Civil Air Support (formerly known as Sky Watch/Sky Watch Civil Air Patrol/SWCAP) is a volunteer civil aviation organisation founded in 2000 in the United Kingdom. Civil Air Support federates the efforts of small aircraft, microlight and Unmanned Aerial Vehicle (UAV) pilots to assist agencies, emergency services and individuals. The registered charity provides complementary environmental, humanitarian and community support to those who would otherwise have no access to airborne assistance. Civil Air Support will not compete with established air resources and will only operate when the alternative is no air support at all.

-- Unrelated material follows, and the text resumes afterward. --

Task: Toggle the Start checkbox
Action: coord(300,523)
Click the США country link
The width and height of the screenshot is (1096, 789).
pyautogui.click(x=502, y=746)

It has over 150 members and is the "largest charitable air observation organisation in Europe". All Civil Air Support members are volunteers and all flights are private. Members are either pilots, observers or operate in a supporting role. Many of the charity's pilots are highly experienced, ex-military or from a commercial aviation background.

Civil Air Support is currently separated into Transport and Search and Reconnaissance Groups. The Transport Group, capable of small payload deliveries generally within the UK and Ireland, has access to twin engine piston, single engine turbine and other low wing types generally capable of IFR operations. The Search and Reconnaissance Group utilises smaller, mainly high wing VFR types ideally suited to ground observation and photography roles. All observation, search and photography is carried out by trained observers.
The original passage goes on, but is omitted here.